===== Excerpt to read

Page MenuHomePhabricator

Varnish and ATS health-check improvements
Closed, ResolvedPublic

Description

@CDanis noticed that ats-be is considering all requests to /check as internal health-checks, regardless of what the Host header says. While looking at this problem I've seen a bunch of related issues that should be fixed.

There are three different type of diagnostic requests that Varnish historically used to handle. The first were requests issued by varnish-fe to varnish-be to check the cache backend layer status. They look like this: http://varnishcheck/check. The second are checks coming from PyBal and directed, logically speaking, to varnish-fe. PyBal requests target https://varnishcheck.wikimedia.org/from/pybal: they go through the TLS termination layer (once nginx, now ats-tls) and then hit varnish-fe. The third are Icinga requests targeting varnishcheck/wikimedia-monitoring-test and hitting varnish-fe directly. Confusingly, our VCL handles all these requests as follows in wm_recv_early. This VCL code used to be shared by both Varnish frontends and backends, and worked for both given that the Host header does indeed start with "varnishcheck" in the case of http://varnishcheck/check, https://varnishcheck/wikimedia-monitoring-test and https://varnishcheck.wikimedia.org/from/pybal:

if ( req.http.host ~ "^varnishcheck" ) {
    return (synth(200, "healthcheck"));
}

To make things less confusing:

  • ats-be should only consider requests to //varnishcheck/check as health-checks performed by the frontend layer, ie check the Host header in addition to the request URI
  • varnish-fe should only consider requests to //varnishcheck.wikimedia.org/from/pybal and //varnishcheck.wikimedia.org/wikimedia-monitoring-test, ie ensure that the Host header is exactly varnishcheck.wikimedia.org, and that the request URI is /from/pybal or /wikimedia-monitoring-test

Once the above has been done as proof that we do understand the status quo, we then should make the world more intuitive and self-explanatory:

  • We should transition to specific URIs for healthchecks, with the path component named after the intended recipient of the heathcheck, and a more generic and self-explanatory hostname. For example: http://healthcheck.wikimedia.org/varnishfe, https://healthcheck.wikimedia.org/ats-tls, etc.
    • This makes it much more obvious what's going on, is more future-proof, and allows interesting possibilities like sending a query to ats-tls to check if the stack is selecting healthy varnishfes or ats-bes.
    • These healthcheck queries should probably never produce TLS redirects?
  • Currently, on a healthcheck query ats-be adds bug as the status indicator to X-Cache/X-Cache-Status. We should match historical precedent here and use int (for "internal")

Related, but out of scope for this ticket is T251301.

==========
===== Available data

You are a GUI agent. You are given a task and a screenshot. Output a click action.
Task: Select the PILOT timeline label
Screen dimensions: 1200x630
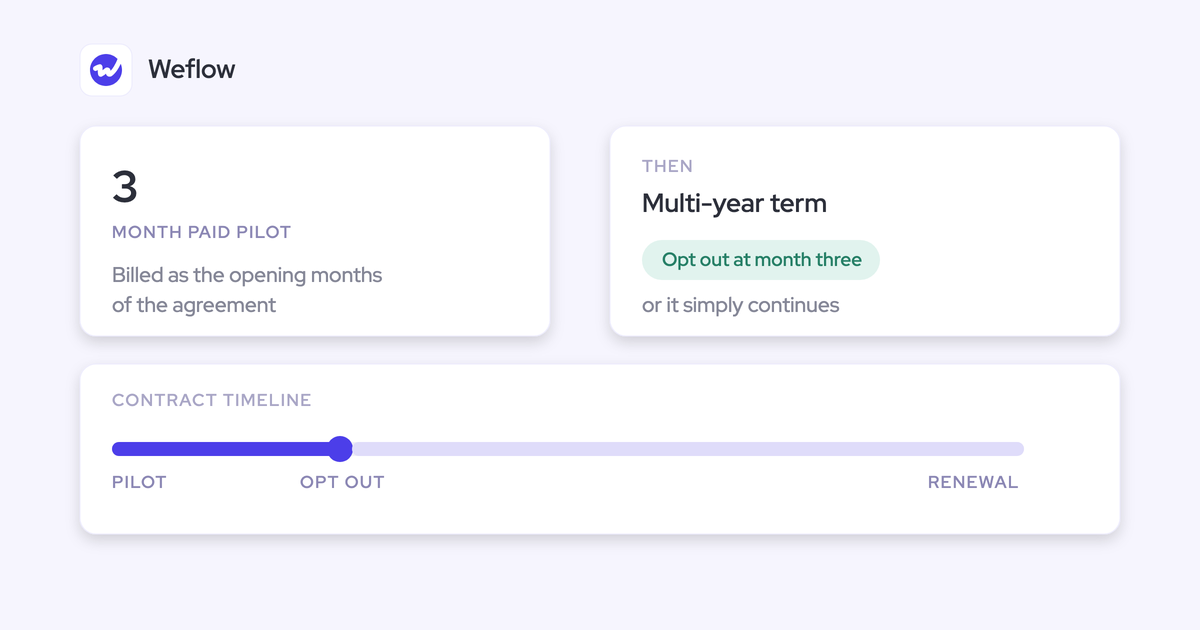click(139, 482)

==========

* **Required action A**
From the health-check ticket, quote the stretch from "Once the above" through "produce TLS redirects?".
* **Required action B**
In the health-check ticket, what status indicator does ats-be currently add to X-Cache/X-Cache-Status on a healthcheck query?

* **Response A**
Once the above has been done as proof that we do understand the status quo, we then should make the world more intuitive and self-explanatory:

  • We should transition to specific URIs for healthchecks, with the path component named after the intended recipient of the heathcheck, and a more generic and self-explanatory hostname. For example: http://healthcheck.wikimedia.org/varnishfe, https://healthcheck.wikimedia.org/ats-tls, etc.
    • This makes it much more obvious what's going on, is more future-proof, and allows interesting possibilities like sending a query to ats-tls to check if the stack is selecting healthy varnishfes or ats-bes.
    • These healthcheck queries should probably never produce TLS redirects?

* **Response B**
bug